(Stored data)
:::
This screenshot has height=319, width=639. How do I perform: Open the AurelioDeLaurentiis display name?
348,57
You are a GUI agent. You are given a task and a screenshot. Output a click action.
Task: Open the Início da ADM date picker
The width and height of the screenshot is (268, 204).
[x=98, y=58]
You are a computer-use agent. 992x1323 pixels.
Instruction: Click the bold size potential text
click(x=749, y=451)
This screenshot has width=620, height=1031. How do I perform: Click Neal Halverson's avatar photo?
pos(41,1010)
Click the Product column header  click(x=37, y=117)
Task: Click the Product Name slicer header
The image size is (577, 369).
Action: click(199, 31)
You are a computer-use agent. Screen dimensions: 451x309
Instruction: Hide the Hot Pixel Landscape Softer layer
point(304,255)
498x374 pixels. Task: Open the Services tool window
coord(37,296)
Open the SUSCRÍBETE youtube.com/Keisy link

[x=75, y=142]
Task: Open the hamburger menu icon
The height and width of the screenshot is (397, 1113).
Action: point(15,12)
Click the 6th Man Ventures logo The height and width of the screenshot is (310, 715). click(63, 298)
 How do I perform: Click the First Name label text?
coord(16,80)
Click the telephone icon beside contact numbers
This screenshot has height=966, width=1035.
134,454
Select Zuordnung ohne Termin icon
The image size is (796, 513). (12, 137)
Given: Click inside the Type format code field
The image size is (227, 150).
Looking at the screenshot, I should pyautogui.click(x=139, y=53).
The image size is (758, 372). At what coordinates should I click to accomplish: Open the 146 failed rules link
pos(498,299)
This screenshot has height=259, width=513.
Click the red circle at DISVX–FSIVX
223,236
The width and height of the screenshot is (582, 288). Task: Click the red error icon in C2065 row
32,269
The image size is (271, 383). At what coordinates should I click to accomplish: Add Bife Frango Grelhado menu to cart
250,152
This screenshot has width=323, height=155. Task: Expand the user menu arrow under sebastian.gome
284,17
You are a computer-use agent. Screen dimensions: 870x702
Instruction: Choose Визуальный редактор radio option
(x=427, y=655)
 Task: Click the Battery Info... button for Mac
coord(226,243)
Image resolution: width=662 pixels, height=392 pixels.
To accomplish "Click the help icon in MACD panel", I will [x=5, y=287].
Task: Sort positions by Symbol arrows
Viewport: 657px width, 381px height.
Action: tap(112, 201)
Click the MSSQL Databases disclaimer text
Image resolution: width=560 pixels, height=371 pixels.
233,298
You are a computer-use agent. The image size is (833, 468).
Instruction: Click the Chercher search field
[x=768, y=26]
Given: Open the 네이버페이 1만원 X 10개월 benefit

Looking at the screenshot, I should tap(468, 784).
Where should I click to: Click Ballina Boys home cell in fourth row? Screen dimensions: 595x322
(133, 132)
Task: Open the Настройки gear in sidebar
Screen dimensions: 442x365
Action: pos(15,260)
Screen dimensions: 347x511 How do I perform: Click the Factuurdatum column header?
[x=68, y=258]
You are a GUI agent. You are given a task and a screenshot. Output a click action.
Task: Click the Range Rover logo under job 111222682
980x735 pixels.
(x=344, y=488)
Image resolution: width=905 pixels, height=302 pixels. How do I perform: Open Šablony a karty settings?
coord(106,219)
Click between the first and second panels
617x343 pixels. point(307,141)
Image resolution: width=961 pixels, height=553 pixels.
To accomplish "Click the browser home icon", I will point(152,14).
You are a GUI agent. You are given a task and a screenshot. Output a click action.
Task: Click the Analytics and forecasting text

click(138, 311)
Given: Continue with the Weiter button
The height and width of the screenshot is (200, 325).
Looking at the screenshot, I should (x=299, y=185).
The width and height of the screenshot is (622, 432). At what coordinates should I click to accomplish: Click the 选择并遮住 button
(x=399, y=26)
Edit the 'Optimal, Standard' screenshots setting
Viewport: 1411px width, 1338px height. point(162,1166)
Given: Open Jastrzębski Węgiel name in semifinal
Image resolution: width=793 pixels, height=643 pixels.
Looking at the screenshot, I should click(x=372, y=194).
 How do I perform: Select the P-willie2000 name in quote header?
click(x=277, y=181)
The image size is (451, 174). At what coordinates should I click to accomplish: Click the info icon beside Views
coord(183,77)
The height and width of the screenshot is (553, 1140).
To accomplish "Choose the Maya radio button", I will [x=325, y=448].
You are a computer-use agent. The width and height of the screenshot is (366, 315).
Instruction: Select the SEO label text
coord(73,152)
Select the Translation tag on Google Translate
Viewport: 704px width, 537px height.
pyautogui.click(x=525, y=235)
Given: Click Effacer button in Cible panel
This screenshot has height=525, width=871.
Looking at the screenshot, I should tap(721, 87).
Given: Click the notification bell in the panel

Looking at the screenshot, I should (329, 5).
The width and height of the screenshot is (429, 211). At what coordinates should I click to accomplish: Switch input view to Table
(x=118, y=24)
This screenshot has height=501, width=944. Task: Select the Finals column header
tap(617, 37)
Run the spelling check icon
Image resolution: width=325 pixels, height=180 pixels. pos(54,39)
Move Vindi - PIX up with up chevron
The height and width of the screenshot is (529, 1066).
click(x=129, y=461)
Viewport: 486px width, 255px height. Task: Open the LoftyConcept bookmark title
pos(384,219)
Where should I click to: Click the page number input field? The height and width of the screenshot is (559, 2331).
:::
What you are asked to do: Lines with the word "computer" in them should be copied from the preceding records.

Result of the exercise:
You are a computer-use agent. 992x1323 pixels.
You are a computer-use agent. Screen dimensions: 451x309
You are a computer-use agent. Screen dimensions: 870x702
You are a computer-use agent. The image size is (833, 468).
You are a computer-use agent. The width and height of the screenshot is (366, 315).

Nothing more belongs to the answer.